Montag, 11. Juni 2012

Deutschland: Operationen aus ökonomischem Kalkül ohne Nutzen für Patienten

Aufwendige Eingriffe bringen mehr Geld, Großgeräte verlangen nach Auslastung


Nicht medizinische Notwendigkeit, sondern ökonomisches Kalkül als Indikation für Operationen? Der 66-seitige Endbericht eines Gutachtens, das im Auftrag des Spitzenverbands des Gesetzlichen Krankenkassenverbands (GKV) vom Rheinisch-Westfälischen Institut für Wirtschaftsforschung (RWI) erstellt und nun vorgestellt wurde, liefert für diesen Vorwurf reichen Diskussionsstoff. Die Quintessenz der Studie Mengenentwicklung und Mengensteuerung stationärer Leistungen (Mai 2012): Die Anzahl an medizinischen Behandlungen in Kliniken hat sich in den Jahren von 2006 bis 2010 um 13 Prozent erhöht, wobei die aufwendigen Eingriffe mit einem stärkeren Gewicht in die Rechnung eingingen. Nur 40 Prozent des Zuwachses könnten durch die gesellschaftliche Alterung erklärt werden, sagt Studienautor und Gesundheitsökonom Boris Augurzky. Die übrigen 60 Prozent seien durch andere Faktoren verursacht – etwa dem Streben nach Auslastung von Großgeräten oder Profitbestrebungen der Kliniken.
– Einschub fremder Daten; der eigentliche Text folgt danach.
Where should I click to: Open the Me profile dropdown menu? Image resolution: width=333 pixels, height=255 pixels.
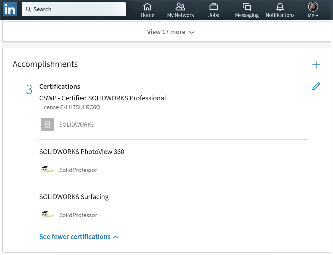313,10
„Man muss immer mehr aufpassen, dass man nicht unters Messer kommt“, sagte dazu etwas salopp der Leiter der GKV-Krankenhausabteilung, Wulf-Dietrich Leber, berichtet die Frankfurter Allgemeine Zeitung (online, 30.5.2012). Nicht selten gehe die Arbeit der Ärzte in den Kliniken über das medizinisch Vernünftige hinaus, es fänden Behandlungen ohne Nutzen für den Patienten statt, dem dadurch sogar „gesundheitliche Gefahren“ drohten. Als Beispiele nannte er Wirbelsäulenoperationen und den Einsatz von Gelenkprothesen, die auffällig stark zugenommen hätten (vgl. Oktober 2011: Gesundheitswesen: Ökonomische Zwänge contra Patientenwohl?). Auch unter Ärzten werden leistungsabhängige Vergütungssysteme zunehmend kritisch diskutiert.

Hintergrund dieser Entwicklung ist nach Einschätzung von RWI und Kassenverband, dass die einzelnen Behandlungen den Kliniken höher vergütet werden. Die Deutsche Krankenhausgesellschaft (DKG) wies die Vorwürfe dagegen als „diffamierend“ zurück. Laut einem Bericht des Tagblattes (online, 31.5.2012) kämen die jetzigen Warnungen der Kassen jedoch nicht zufällig: Hinter den Kulissen würden die Gesundheitspolitiker von Union und FDP gerade eine Neuausrichtung der Klinikfinanzen – inklusive Operationsbremse – verhandeln.